◆ **What is being asked**
Some lines in the entries contain the word "Locate". Copy all of them.

═══ Input for this task ═══

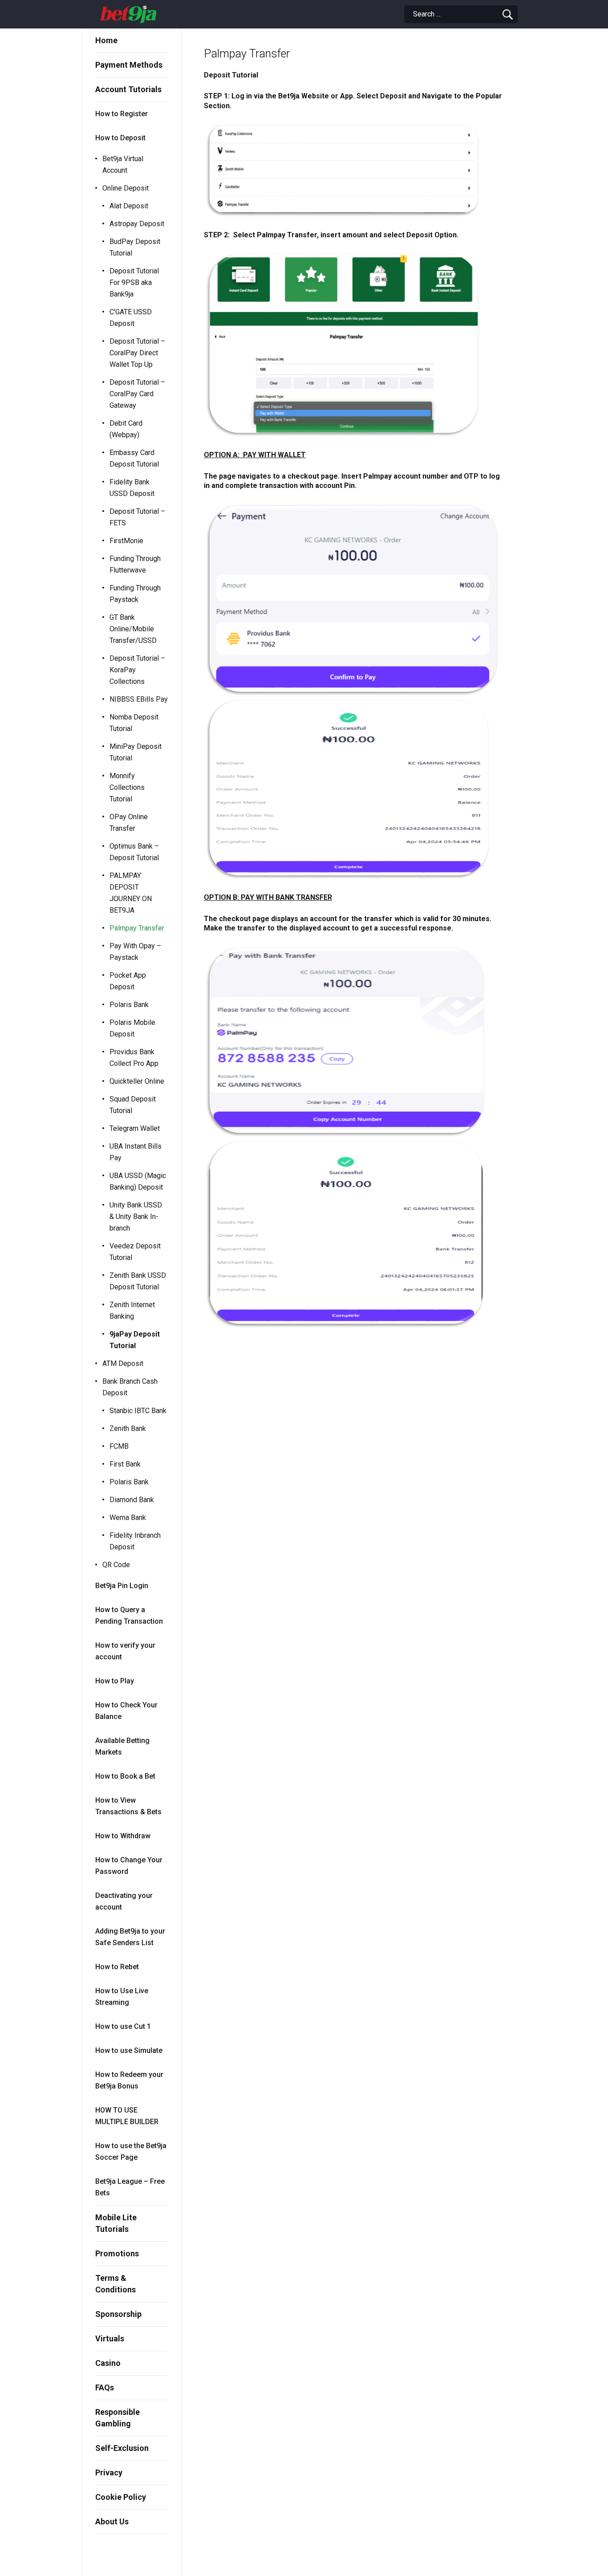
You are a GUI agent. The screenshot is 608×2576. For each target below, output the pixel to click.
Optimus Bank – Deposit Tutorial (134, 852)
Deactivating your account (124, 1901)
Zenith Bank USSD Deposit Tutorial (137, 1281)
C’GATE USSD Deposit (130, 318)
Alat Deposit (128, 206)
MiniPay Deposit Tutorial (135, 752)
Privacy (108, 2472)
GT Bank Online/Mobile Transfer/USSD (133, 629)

═══
═══ Input for this task ═══

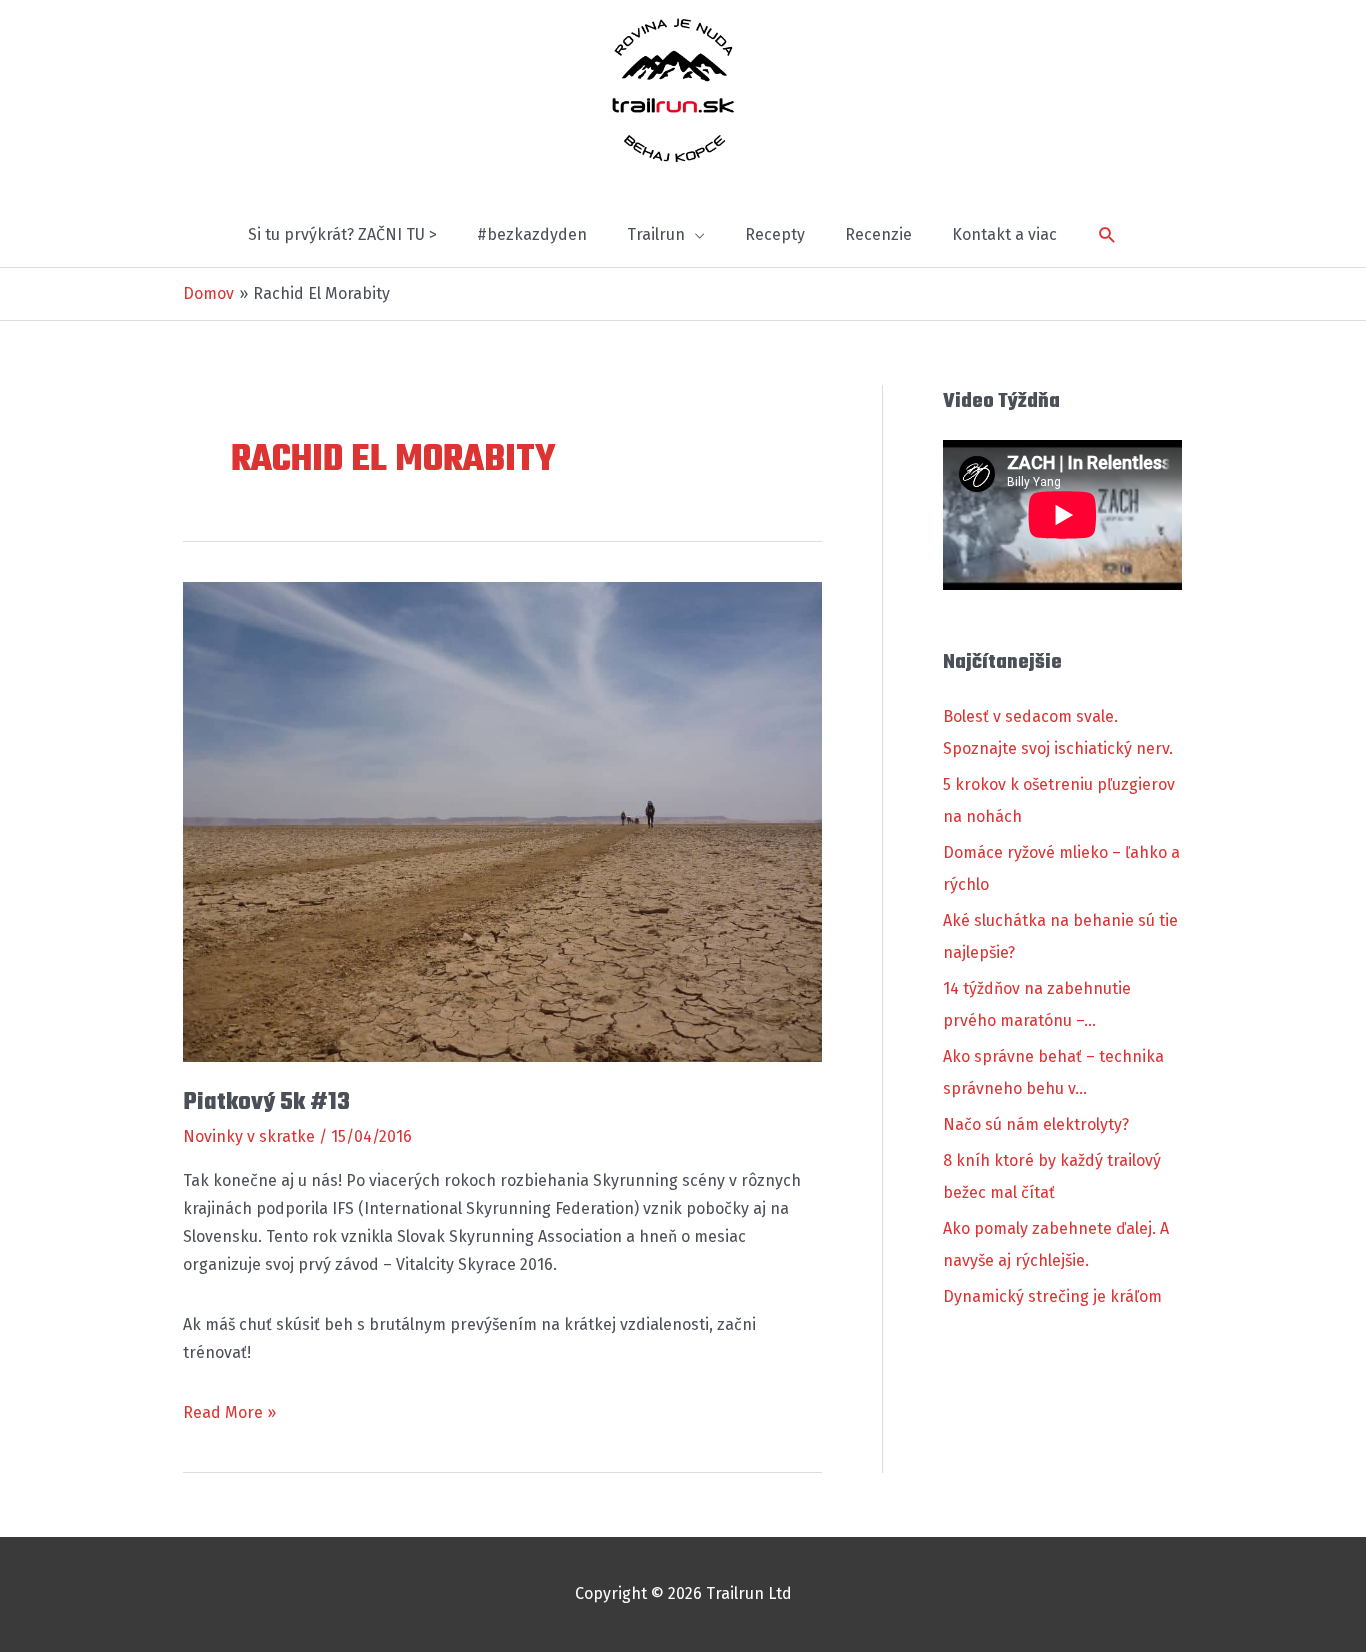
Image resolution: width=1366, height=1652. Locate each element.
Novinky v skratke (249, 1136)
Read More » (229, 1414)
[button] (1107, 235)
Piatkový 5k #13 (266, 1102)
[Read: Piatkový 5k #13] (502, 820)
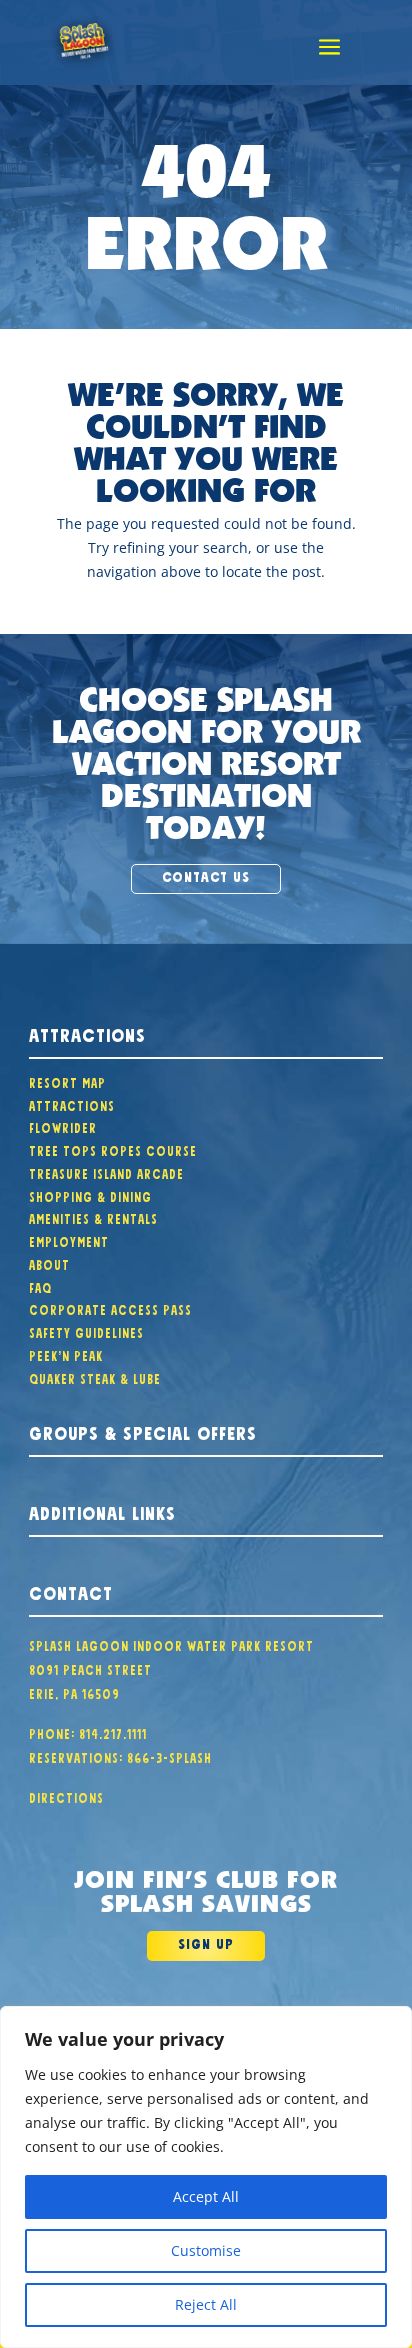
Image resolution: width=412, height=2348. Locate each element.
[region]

═══

◆ **Exercise output**
Image resolution: width=1366, height=1652. Locate each element.
Image resolution: width=412, height=2348. Locate each element.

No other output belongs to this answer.